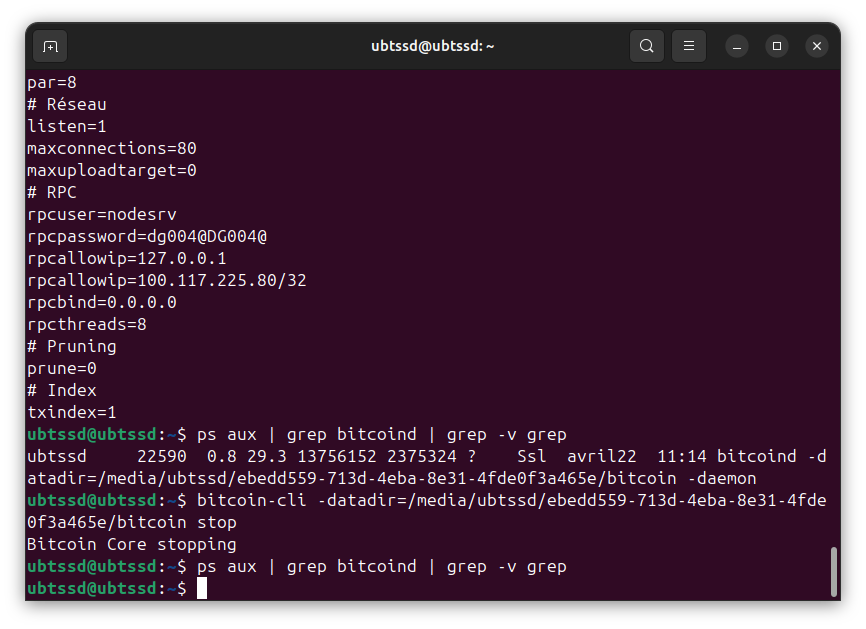The height and width of the screenshot is (629, 866).
Task: Click the cursor at the last prompt
Action: (x=202, y=588)
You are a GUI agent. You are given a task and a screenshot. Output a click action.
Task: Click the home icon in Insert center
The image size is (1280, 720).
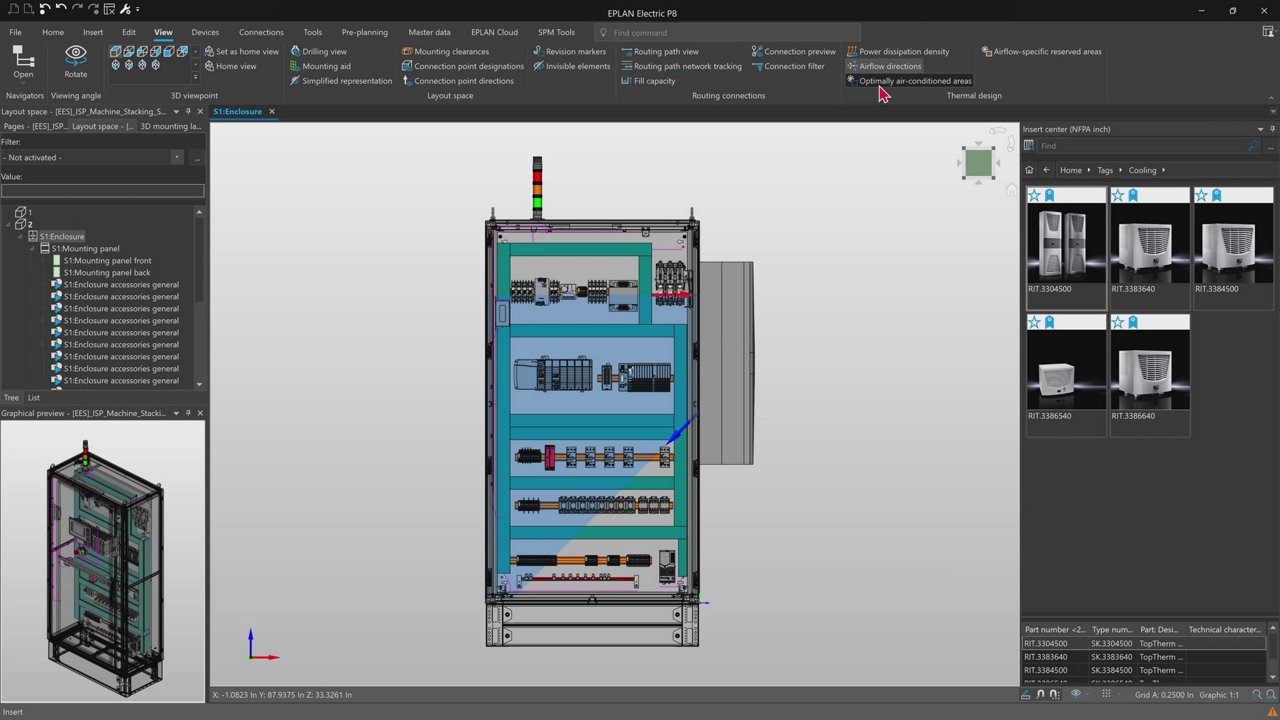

----

▸ **Exercise aim**: Rewrite every line of text in the records above as a numbered list, omitting any blank lines. Leave the pictures out of the answer.

▸ **Solved problem**:
1. The height and width of the screenshot is (629, 866).
2. Task: Click the cursor at the last prompt
3. Action: (x=202, y=588)
4. You are a GUI agent. You are given a task and a screenshot. Output a click action.
5. Task: Click the home icon in Insert center
6. The image size is (1280, 720).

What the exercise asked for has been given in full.